Com tais motivações, os autores concebem um currículo para o ensino de Filosofia. Tal concepção está acompanhada de alguns imperativos de realização, ou seja, da prática didática que segue o sentido anteriormente construído para esse currículo.

Ensino de Filosofia e concepções curriculares

O currículo se forja discursivamente pela articulação de elementos em torno de um momento que se impõe como hegemônico, a despeito das forças antagônicas que intentam impedir ou, quando já é tarde, desfazer o arranjo que permitiu aquela fixação hegemônica. Então, currículo não pode ser entendido como um documento criado e implementado por um poder central, cuja observação é automática e pacífica nas esferas, (supostamente) submissas ao poder determinante. Essa visão, presente principalmente nos estudos realizados sob um enfoque estadocêntrico, fica superada em nosso contexto pós-estrutural.

Como a realidade apresentada é discursiva e os elementos precisam ser articulados para que haja uma significação, são várias as partes capazes de influir nos sentidos do currículo.

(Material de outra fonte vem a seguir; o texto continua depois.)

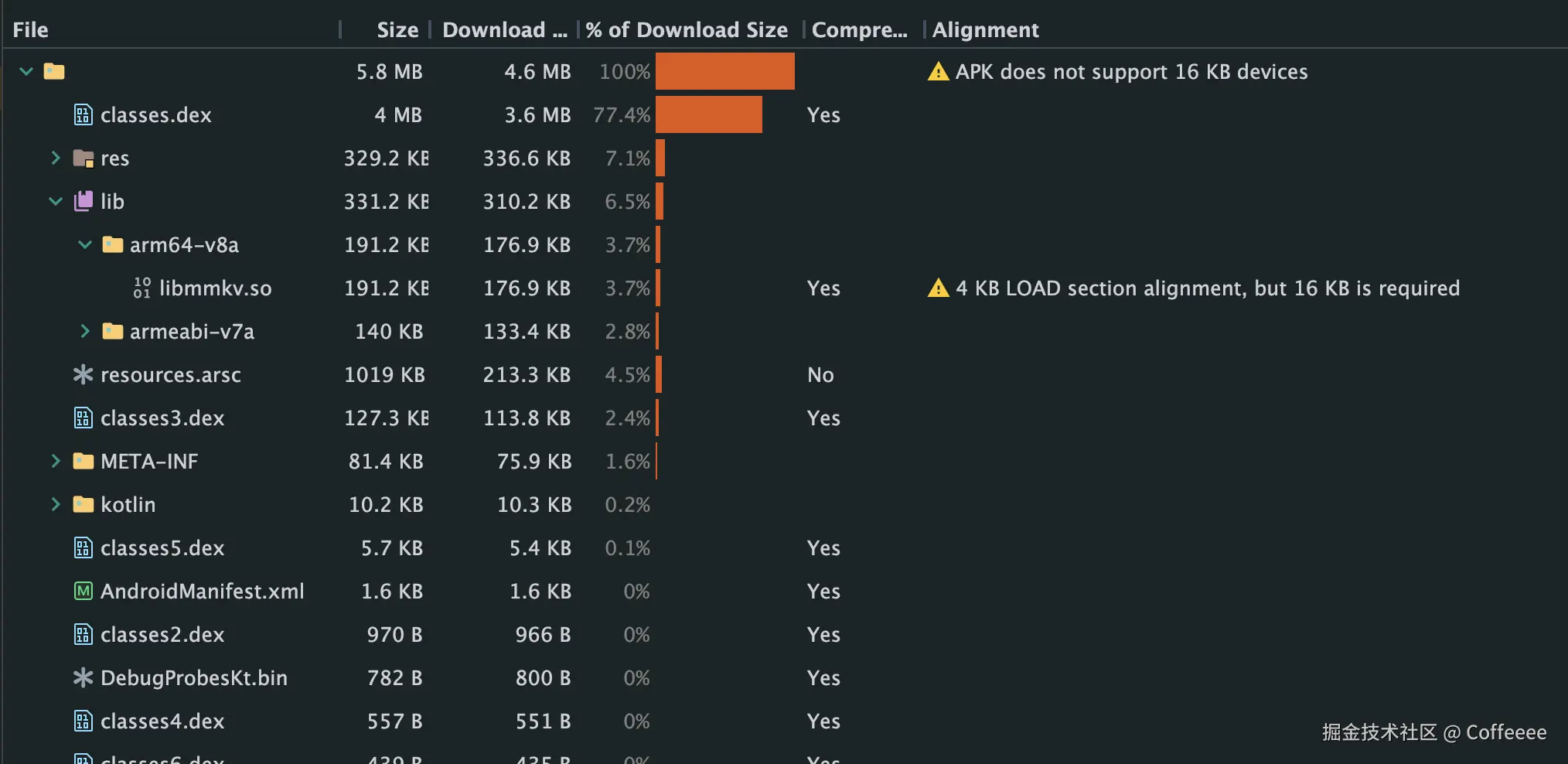Expand the armeabi-v7a folder
Viewport: 1568px width, 764px height.
[85, 332]
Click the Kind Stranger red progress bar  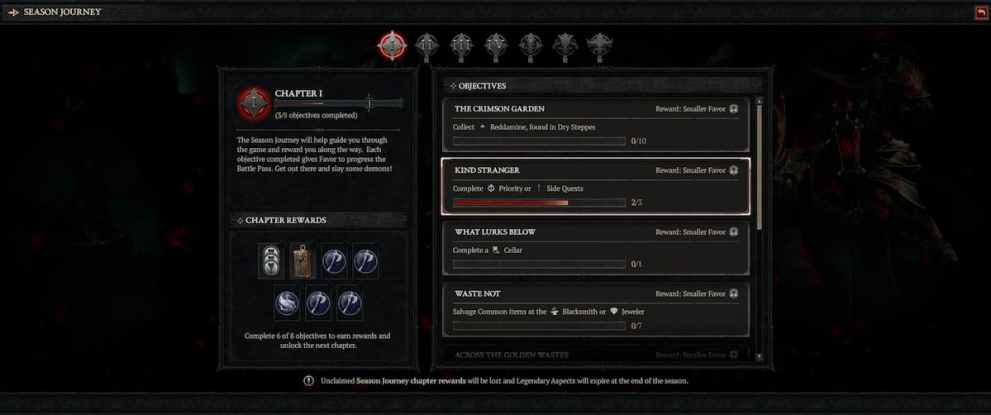(x=539, y=203)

Isso fica evidente como exposto no processo em que se dá significado ao currículo de Filosofia, oportunidade em que se observa o impacto que a concepção da comunidade epistêmica de Filosofia, que desconsidera o ensino como problema filosófico, tem para a hegemonização do processo de revogação (nova expulsão) da Filosofia na educação básica.

Ainda que o seja, também ficou demonstrado que as forças antagônicas dentro da própria comunidade epistêmica concebem um currículo de Ensino de Filosofia para o nível médio, momento em que, para além de uma afirmação curricular, há um processo de afirmação ante aquele movimento emudecedor.

Como pela superação da concepção de um estado “implementador”, supera-se também a de currículo pacífico a ser por todos observado. Perceberemos que os sentidos pensados pelos quatro autores aqui analisados reverberam em muitos outros pesquisadores, o que cria uma corrente antagônica mais ampla.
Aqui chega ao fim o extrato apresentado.